Through the cell viability ATP luminescence assay, the half maximal inhibitory concentration of the cell population death was determined. The GSM extract inhibited the growth of SH-SY5Y cells with an IC50 value of 43.44 μg/mL. The GSC extract was found to be more active with an IC50 of 8.049 μg/mL. SH-SY5Y cells have been used in many neurological studies, such as Parkinson’s disease (PD), Alzheimer’s disease (AD), and traumatic brain injury (TBI) [16]. The cell viability of the neuroblastoma SH-SY5Y cells against the GSM extracts may suggest promising leads with respect to the identification of potential bioactive secondary metabolites in neurological diseases.

2.4. Thioflavin T (ThT) Assay

The abnormal aggregation of β-amyloid (Aβ), tau protein accumulation, decreased acetylcholine, oxidative stress, and neuroinflammation of the nervous system are some of the pathological hallmarks associated with Alzheimer’s disease.

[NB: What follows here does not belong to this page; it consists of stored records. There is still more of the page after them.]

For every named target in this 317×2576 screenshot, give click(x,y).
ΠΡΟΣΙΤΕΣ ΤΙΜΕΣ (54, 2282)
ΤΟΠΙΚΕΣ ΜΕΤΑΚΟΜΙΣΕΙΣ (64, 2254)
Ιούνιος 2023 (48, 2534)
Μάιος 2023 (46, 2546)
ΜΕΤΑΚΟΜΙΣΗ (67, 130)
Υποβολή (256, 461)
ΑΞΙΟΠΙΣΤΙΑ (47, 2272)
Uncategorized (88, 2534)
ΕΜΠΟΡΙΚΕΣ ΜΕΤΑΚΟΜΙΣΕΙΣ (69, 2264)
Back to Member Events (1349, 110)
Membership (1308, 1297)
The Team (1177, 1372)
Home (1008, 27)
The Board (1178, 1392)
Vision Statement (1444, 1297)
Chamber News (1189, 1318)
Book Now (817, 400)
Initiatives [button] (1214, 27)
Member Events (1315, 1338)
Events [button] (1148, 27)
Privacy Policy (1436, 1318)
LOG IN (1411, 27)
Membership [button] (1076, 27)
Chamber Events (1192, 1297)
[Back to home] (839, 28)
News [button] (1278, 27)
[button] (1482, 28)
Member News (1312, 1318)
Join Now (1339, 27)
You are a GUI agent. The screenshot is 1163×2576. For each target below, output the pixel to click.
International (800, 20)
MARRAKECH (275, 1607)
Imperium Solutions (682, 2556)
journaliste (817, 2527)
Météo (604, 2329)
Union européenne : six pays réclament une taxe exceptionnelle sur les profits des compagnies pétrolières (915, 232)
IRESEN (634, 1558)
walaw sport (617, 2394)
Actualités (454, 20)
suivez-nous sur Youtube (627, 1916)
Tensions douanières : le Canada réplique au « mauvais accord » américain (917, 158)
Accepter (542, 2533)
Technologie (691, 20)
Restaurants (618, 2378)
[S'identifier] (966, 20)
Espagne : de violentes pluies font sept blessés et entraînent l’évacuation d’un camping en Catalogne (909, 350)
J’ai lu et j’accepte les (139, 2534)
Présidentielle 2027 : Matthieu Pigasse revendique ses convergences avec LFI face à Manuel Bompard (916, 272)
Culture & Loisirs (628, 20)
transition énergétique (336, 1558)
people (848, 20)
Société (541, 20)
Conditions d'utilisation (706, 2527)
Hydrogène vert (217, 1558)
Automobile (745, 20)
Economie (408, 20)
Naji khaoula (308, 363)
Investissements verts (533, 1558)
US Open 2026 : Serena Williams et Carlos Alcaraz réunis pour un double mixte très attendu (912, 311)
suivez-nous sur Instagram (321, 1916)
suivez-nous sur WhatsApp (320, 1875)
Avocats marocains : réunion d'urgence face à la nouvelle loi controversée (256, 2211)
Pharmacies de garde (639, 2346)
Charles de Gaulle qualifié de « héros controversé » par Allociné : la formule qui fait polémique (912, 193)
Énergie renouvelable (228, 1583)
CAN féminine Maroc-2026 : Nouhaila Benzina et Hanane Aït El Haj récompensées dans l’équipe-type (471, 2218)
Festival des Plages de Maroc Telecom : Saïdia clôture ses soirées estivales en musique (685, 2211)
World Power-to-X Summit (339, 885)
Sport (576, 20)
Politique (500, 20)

To address whether the GSM and GSC extracts are capable of inhibiting the aggregation of Aβ, we also utilized thioflavin T (ThT) assay using phenol red as the positive control (Table 1). The GSC extract at 50 μg/mL exhibited the highest inhibition of the Aβ fibril formation with 65.78%. This is also statistically comparable (p < 0.05) to the inhibition of the positive control at 69.85%. The GSM extract gave a 54.71% inhibition but is statistically different from the positive control (p < 0.05). The observed activity of the GSC and GSM extracts may be attributed to the presence of secondary metabolites, which could be capable of inhibiting the Aβ fibril formation.

Table 1

Thioflavin T (ThT) assay results of Guettarda speciosa extracts.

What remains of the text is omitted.